Rows drawn from a dataset:
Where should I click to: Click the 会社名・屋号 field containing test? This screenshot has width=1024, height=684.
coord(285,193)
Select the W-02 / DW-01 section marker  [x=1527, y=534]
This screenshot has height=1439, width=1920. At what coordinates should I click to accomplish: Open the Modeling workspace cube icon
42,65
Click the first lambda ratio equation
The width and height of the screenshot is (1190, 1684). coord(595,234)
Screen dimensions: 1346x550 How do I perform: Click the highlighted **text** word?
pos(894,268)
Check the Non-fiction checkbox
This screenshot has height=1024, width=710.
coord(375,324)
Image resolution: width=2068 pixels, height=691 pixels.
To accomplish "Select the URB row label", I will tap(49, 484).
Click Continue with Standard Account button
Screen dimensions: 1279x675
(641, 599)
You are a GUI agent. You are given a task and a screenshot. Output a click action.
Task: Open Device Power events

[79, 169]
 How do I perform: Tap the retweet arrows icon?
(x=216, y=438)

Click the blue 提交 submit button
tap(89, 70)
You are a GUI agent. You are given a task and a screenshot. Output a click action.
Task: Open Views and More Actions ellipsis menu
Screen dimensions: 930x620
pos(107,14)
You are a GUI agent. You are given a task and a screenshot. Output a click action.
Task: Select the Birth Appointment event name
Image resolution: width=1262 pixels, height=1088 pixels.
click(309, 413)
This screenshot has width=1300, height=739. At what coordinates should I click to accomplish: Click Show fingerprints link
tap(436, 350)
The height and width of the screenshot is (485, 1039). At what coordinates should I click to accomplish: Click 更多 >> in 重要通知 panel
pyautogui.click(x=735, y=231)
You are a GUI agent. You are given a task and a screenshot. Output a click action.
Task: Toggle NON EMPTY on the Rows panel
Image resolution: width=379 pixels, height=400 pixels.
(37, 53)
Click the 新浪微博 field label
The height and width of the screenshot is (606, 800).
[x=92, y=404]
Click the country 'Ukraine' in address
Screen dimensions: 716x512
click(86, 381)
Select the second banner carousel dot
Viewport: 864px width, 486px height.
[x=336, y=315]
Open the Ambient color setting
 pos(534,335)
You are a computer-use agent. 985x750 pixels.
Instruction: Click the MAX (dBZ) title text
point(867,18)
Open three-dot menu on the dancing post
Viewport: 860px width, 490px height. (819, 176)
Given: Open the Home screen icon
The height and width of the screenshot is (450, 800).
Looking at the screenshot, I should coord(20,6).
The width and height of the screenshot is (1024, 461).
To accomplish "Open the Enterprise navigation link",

_OBJECTIVE_. Reproduce the entire listing above verbatim, from its first line through its last.

_RESPONSE FOR THIS EXERCISE_.
Where should I click to: Click the 会社名・屋号 field containing test? This screenshot has width=1024, height=684.
coord(285,193)
Select the W-02 / DW-01 section marker  [x=1527, y=534]
This screenshot has height=1439, width=1920. At what coordinates should I click to accomplish: Open the Modeling workspace cube icon
42,65
Click the first lambda ratio equation
The width and height of the screenshot is (1190, 1684). coord(595,234)
Screen dimensions: 1346x550 How do I perform: Click the highlighted **text** word?
pos(894,268)
Check the Non-fiction checkbox
This screenshot has height=1024, width=710.
coord(375,324)
Image resolution: width=2068 pixels, height=691 pixels.
To accomplish "Select the URB row label", I will tap(49, 484).
Click Continue with Standard Account button
Screen dimensions: 1279x675
(641, 599)
You are a GUI agent. You are given a task and a screenshot. Output a click action.
Task: Open Device Power events

[79, 169]
 How do I perform: Tap the retweet arrows icon?
(x=216, y=438)

Click the blue 提交 submit button
tap(89, 70)
You are a GUI agent. You are given a task and a screenshot. Output a click action.
Task: Open Views and More Actions ellipsis menu
Screen dimensions: 930x620
pos(107,14)
You are a GUI agent. You are given a task and a screenshot. Output a click action.
Task: Select the Birth Appointment event name
Image resolution: width=1262 pixels, height=1088 pixels.
click(309, 413)
This screenshot has width=1300, height=739. At what coordinates should I click to accomplish: Click Show fingerprints link
tap(436, 350)
The height and width of the screenshot is (485, 1039). At what coordinates should I click to accomplish: Click 更多 >> in 重要通知 panel
pyautogui.click(x=735, y=231)
You are a GUI agent. You are given a task and a screenshot. Output a click action.
Task: Toggle NON EMPTY on the Rows panel
Image resolution: width=379 pixels, height=400 pixels.
(37, 53)
Click the 新浪微博 field label
The height and width of the screenshot is (606, 800).
[x=92, y=404]
Click the country 'Ukraine' in address
Screen dimensions: 716x512
click(86, 381)
Select the second banner carousel dot
Viewport: 864px width, 486px height.
[x=336, y=315]
Open the Ambient color setting
 pos(534,335)
You are a computer-use agent. 985x750 pixels.
Instruction: Click the MAX (dBZ) title text
point(867,18)
Open three-dot menu on the dancing post
Viewport: 860px width, 490px height. (819, 176)
Given: Open the Home screen icon
The height and width of the screenshot is (450, 800).
Looking at the screenshot, I should coord(20,6).
The width and height of the screenshot is (1024, 461).
To accomplish "Open the Enterprise navigation link",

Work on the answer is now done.